**Problem to solve**
Going through the records that follow, please count the lines with "search" in them and give only the count.

::: Material for this task

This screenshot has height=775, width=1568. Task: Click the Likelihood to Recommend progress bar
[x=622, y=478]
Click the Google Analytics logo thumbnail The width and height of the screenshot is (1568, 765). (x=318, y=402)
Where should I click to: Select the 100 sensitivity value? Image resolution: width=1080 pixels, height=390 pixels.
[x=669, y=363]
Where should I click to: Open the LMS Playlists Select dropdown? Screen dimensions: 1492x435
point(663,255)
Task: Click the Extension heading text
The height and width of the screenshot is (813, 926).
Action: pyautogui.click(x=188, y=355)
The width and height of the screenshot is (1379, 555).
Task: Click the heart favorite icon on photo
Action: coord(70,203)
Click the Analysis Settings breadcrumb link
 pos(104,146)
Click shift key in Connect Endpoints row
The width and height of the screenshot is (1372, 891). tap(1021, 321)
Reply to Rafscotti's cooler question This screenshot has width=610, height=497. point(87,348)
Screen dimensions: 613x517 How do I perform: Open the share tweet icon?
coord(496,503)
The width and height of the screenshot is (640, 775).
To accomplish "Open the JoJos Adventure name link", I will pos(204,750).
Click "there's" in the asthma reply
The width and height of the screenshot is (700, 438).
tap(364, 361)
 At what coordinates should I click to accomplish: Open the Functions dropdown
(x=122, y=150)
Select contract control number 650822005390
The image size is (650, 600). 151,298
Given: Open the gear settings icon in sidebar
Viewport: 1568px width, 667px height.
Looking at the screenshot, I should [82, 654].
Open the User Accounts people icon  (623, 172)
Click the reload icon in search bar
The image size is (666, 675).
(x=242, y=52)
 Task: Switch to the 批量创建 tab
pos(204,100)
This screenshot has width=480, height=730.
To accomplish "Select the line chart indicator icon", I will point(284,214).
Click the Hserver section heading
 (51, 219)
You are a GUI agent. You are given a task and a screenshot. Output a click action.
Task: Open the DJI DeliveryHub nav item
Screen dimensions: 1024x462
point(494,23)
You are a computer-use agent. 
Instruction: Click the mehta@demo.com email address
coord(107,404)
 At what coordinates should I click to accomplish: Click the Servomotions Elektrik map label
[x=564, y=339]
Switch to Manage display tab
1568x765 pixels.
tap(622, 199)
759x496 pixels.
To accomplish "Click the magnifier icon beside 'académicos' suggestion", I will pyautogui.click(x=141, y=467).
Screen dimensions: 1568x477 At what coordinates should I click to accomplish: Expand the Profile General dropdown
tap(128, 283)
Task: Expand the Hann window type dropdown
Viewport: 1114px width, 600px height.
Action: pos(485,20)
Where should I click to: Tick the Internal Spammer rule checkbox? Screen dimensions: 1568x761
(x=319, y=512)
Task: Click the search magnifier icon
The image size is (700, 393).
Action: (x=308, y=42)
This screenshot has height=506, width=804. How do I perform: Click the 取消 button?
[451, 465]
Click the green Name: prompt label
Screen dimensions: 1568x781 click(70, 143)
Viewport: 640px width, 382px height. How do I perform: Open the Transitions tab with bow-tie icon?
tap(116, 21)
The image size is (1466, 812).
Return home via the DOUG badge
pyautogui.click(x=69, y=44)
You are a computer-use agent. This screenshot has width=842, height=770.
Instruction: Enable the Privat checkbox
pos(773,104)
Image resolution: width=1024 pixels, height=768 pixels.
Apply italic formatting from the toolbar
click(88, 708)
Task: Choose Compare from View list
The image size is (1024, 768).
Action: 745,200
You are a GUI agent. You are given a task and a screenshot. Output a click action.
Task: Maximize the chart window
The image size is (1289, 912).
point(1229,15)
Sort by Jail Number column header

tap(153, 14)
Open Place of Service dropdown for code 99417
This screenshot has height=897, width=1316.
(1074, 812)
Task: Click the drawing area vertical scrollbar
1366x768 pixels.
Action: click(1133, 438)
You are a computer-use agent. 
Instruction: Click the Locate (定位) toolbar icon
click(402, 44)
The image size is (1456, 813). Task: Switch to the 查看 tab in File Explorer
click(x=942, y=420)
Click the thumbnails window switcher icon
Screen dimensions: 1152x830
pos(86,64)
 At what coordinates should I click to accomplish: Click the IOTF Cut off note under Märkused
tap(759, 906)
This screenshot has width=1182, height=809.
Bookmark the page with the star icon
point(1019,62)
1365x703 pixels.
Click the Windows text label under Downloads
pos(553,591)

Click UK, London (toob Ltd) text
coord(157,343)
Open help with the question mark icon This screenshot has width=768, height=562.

::::::

**Solution for this exercise**
2